▶ _Data entries_

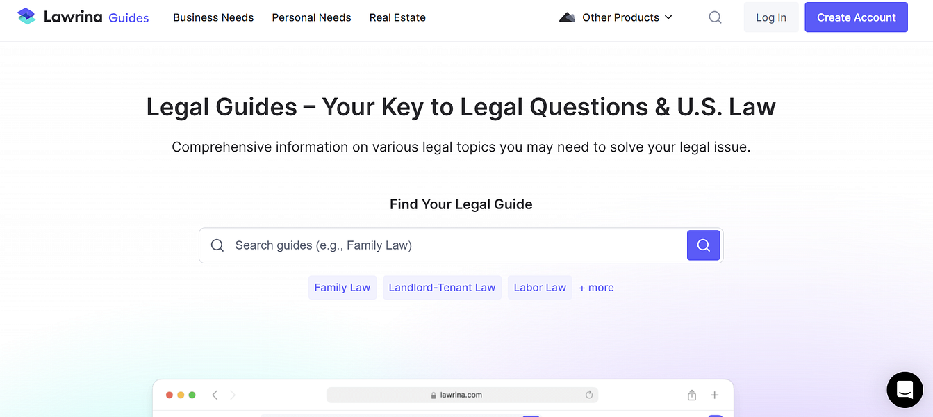Open the Business Needs menu
This screenshot has height=417, width=933.
point(213,17)
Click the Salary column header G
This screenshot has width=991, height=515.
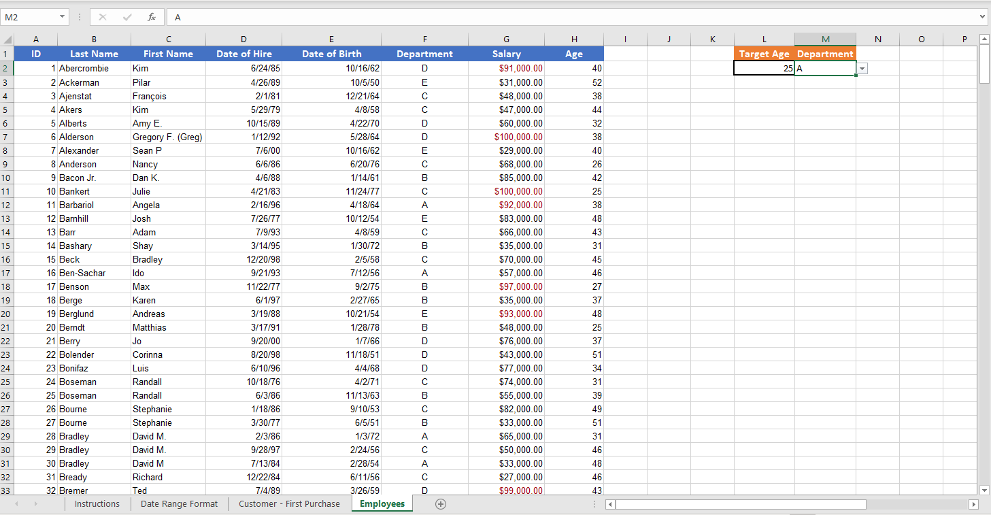pos(506,39)
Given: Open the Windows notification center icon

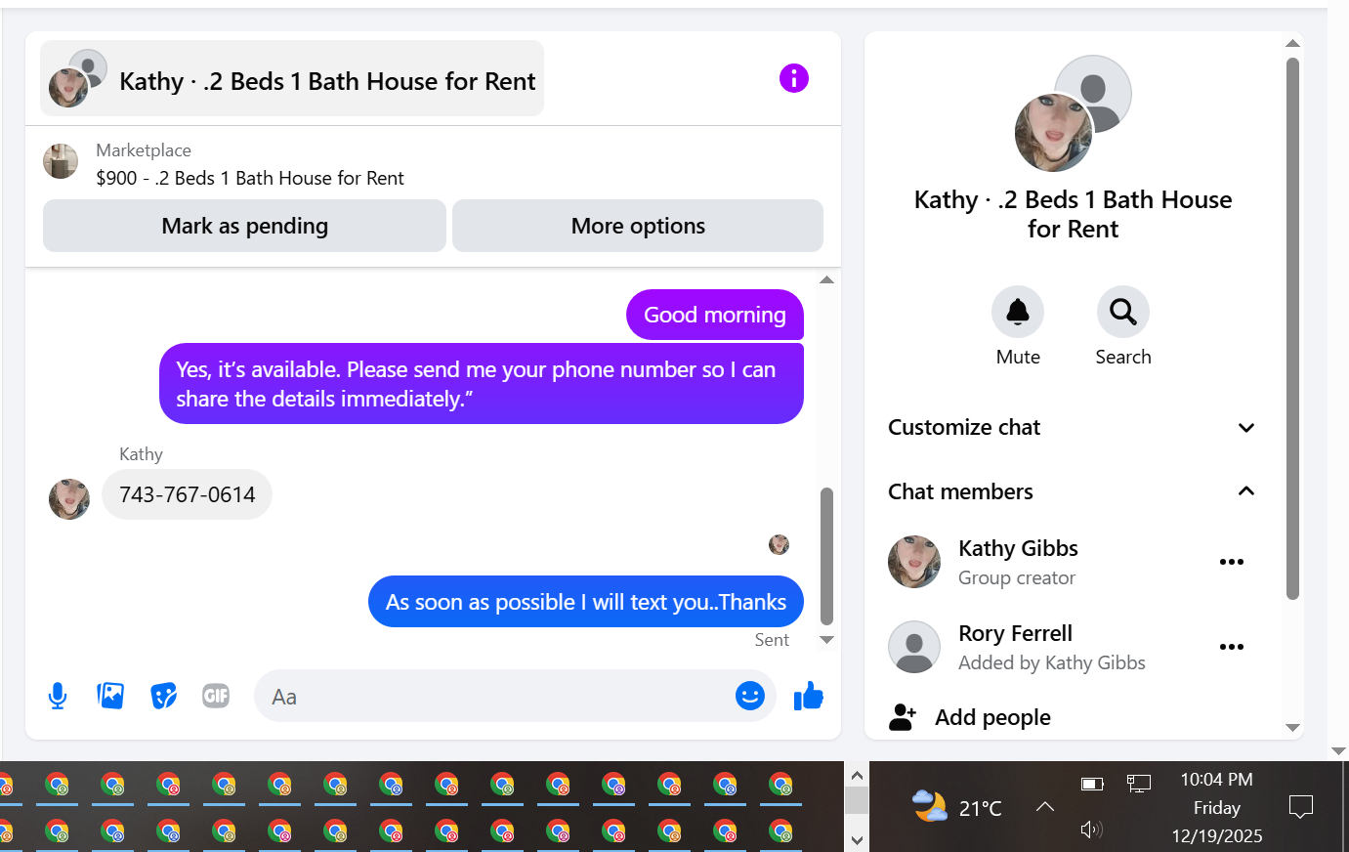Looking at the screenshot, I should 1300,807.
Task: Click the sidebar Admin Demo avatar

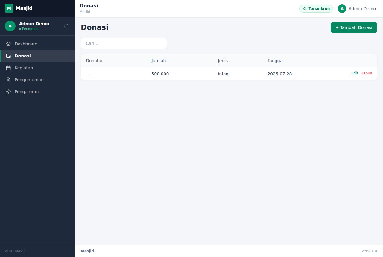Action: [x=10, y=26]
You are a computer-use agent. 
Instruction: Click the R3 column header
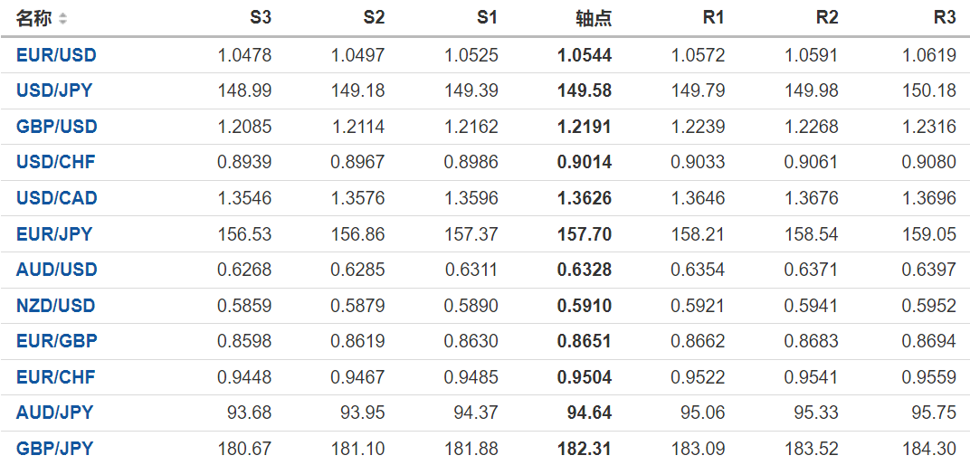click(x=945, y=18)
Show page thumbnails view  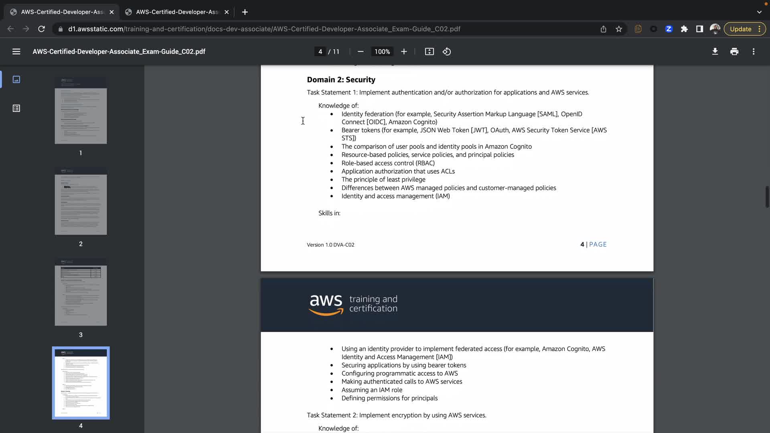tap(16, 79)
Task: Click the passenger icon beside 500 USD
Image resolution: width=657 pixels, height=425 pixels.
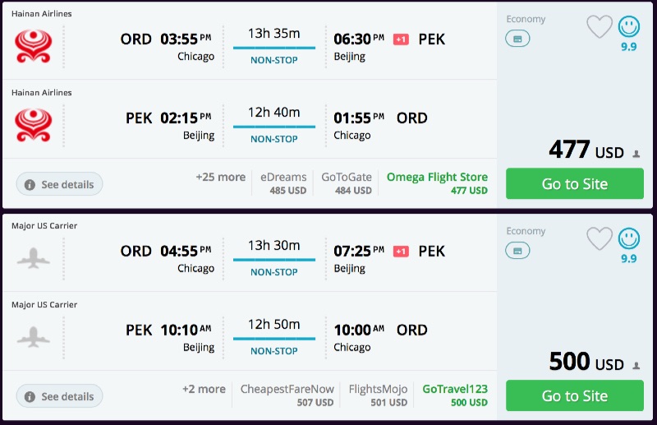Action: (x=636, y=366)
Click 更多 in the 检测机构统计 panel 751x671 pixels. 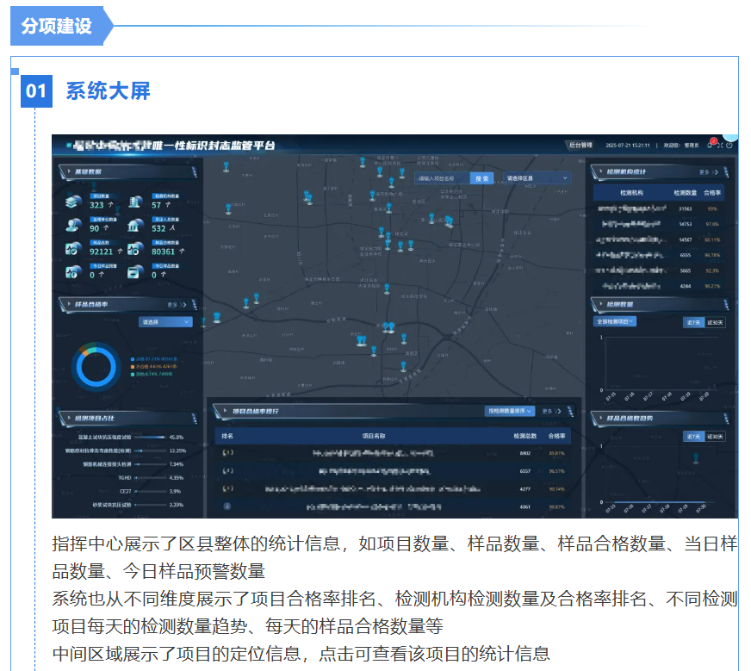click(x=704, y=172)
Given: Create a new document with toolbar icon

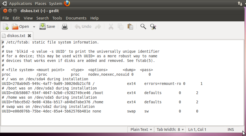Looking at the screenshot, I should 6,26.
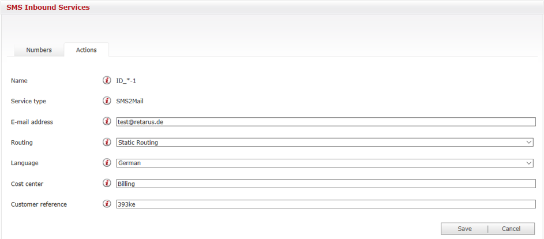Screen dimensions: 544x239
Task: Click the Routing dropdown arrow
Action: pos(529,142)
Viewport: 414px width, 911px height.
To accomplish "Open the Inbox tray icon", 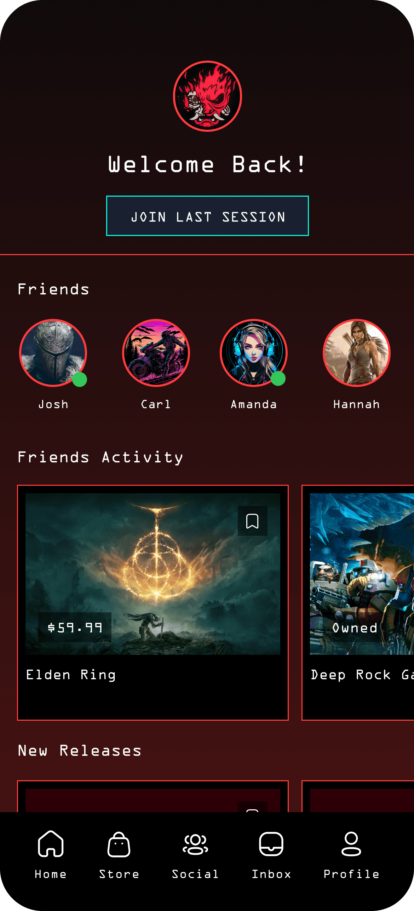I will click(x=271, y=844).
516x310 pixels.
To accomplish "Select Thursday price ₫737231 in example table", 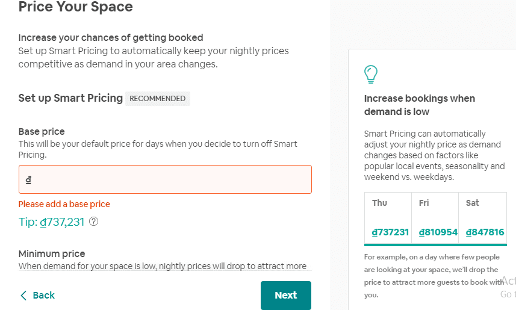I will [390, 232].
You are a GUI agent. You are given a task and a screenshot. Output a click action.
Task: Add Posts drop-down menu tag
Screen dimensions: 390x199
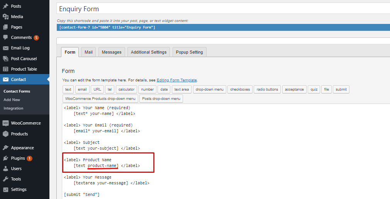(161, 99)
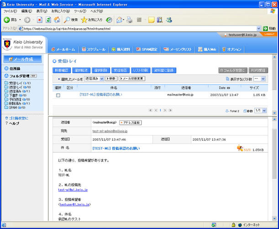Open the スケジュール (Schedule) nav item

tap(93, 49)
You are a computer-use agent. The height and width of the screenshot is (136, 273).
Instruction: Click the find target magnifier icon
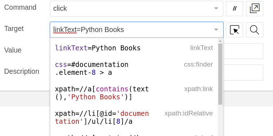[255, 30]
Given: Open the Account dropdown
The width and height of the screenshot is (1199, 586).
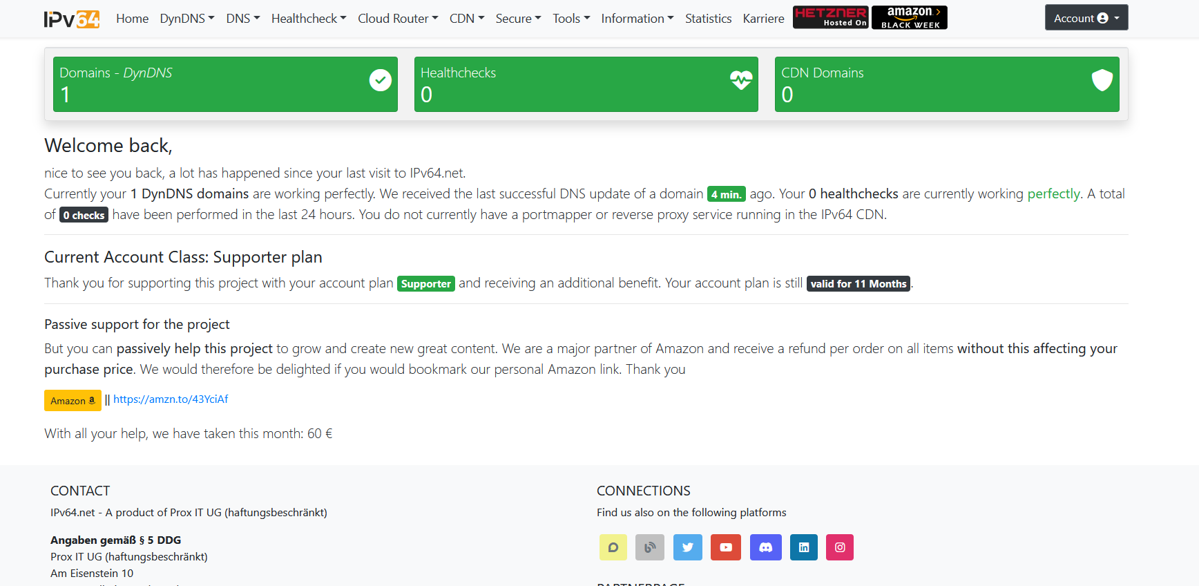Looking at the screenshot, I should pos(1086,18).
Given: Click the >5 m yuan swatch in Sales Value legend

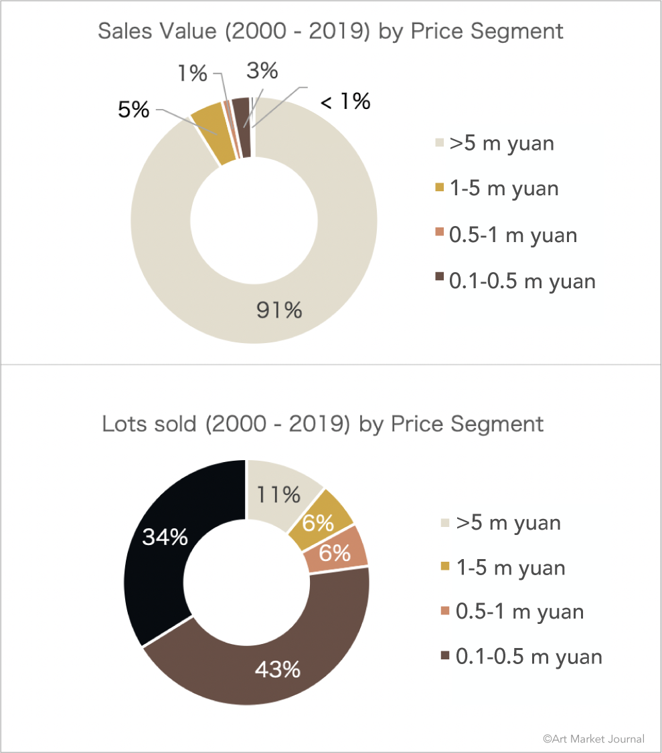Looking at the screenshot, I should coord(440,143).
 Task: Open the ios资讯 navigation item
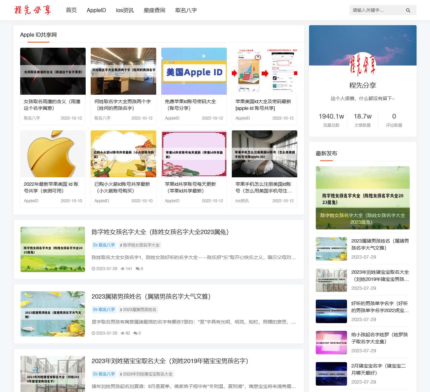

▶ _Task_
Show the lines in the entries above that include the string "computer".

▶ _Solved exercise_
You are a computer-use agent. 
You are a computer-use agent. The height and width of the screenshot is (136, 273).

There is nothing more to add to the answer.